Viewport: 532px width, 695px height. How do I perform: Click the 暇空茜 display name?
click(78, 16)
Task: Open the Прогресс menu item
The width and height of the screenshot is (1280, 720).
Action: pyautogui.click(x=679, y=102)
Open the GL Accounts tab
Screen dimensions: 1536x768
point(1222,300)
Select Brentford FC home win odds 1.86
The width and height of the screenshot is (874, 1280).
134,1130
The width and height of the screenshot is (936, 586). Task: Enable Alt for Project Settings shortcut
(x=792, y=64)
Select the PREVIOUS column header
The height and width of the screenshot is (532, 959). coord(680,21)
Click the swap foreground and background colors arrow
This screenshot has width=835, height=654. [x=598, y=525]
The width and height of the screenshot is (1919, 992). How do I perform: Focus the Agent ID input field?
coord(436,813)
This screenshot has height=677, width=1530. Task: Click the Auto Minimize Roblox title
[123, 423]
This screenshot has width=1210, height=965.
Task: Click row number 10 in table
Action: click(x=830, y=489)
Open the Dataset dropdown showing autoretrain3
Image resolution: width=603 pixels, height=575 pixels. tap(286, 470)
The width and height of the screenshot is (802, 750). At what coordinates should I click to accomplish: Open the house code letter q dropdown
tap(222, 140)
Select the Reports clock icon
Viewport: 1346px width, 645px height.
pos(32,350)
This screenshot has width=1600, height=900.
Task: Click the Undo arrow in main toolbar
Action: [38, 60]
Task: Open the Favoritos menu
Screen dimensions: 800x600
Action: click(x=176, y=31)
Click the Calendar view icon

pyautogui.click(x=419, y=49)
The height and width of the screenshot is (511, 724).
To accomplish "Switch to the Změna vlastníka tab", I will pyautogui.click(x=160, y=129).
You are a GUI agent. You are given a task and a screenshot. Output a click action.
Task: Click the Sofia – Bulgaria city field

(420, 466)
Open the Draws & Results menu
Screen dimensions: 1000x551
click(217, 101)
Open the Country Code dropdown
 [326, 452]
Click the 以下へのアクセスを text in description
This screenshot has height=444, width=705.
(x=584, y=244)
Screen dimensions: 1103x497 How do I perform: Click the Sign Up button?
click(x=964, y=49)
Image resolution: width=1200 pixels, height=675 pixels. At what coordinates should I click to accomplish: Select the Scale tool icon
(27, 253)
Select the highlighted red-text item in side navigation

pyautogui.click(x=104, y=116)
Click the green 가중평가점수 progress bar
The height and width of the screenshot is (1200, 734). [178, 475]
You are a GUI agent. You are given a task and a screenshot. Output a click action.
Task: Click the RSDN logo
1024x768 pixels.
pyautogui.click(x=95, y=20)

» Directions for this task: Output the data above exactly, please, line for line.

» Expected output:
Viewport: 532px width, 695px height. How do I perform: Click the 暇空茜 display name?
click(78, 16)
Task: Open the Прогресс menu item
The width and height of the screenshot is (1280, 720).
Action: pyautogui.click(x=679, y=102)
Open the GL Accounts tab
Screen dimensions: 1536x768
point(1222,300)
Select Brentford FC home win odds 1.86
The width and height of the screenshot is (874, 1280).
134,1130
The width and height of the screenshot is (936, 586). Task: Enable Alt for Project Settings shortcut
(x=792, y=64)
Select the PREVIOUS column header
The height and width of the screenshot is (532, 959). coord(680,21)
Click the swap foreground and background colors arrow
This screenshot has width=835, height=654. [x=598, y=525]
The width and height of the screenshot is (1919, 992). How do I perform: Focus the Agent ID input field?
coord(436,813)
This screenshot has height=677, width=1530. Task: Click the Auto Minimize Roblox title
[123, 423]
This screenshot has width=1210, height=965.
Task: Click row number 10 in table
Action: click(x=830, y=489)
Open the Dataset dropdown showing autoretrain3
Image resolution: width=603 pixels, height=575 pixels. tap(286, 470)
The width and height of the screenshot is (802, 750). At what coordinates should I click to accomplish: Open the house code letter q dropdown
tap(222, 140)
Select the Reports clock icon
Viewport: 1346px width, 645px height.
pos(32,350)
This screenshot has width=1600, height=900.
Task: Click the Undo arrow in main toolbar
Action: [38, 60]
Task: Open the Favoritos menu
Screen dimensions: 800x600
Action: click(x=176, y=31)
Click the Calendar view icon

pyautogui.click(x=419, y=49)
The height and width of the screenshot is (511, 724).
To accomplish "Switch to the Změna vlastníka tab", I will pyautogui.click(x=160, y=129).
You are a GUI agent. You are given a task and a screenshot. Output a click action.
Task: Click the Sofia – Bulgaria city field

(420, 466)
Open the Draws & Results menu
Screen dimensions: 1000x551
click(217, 101)
Open the Country Code dropdown
 [326, 452]
Click the 以下へのアクセスを text in description
This screenshot has height=444, width=705.
(x=584, y=244)
Screen dimensions: 1103x497 How do I perform: Click the Sign Up button?
click(x=964, y=49)
Image resolution: width=1200 pixels, height=675 pixels. At what coordinates should I click to accomplish: Select the Scale tool icon
(27, 253)
Select the highlighted red-text item in side navigation

pyautogui.click(x=104, y=116)
Click the green 가중평가점수 progress bar
The height and width of the screenshot is (1200, 734). [178, 475]
You are a GUI agent. You are given a task and a screenshot. Output a click action.
Task: Click the RSDN logo
1024x768 pixels.
pyautogui.click(x=95, y=20)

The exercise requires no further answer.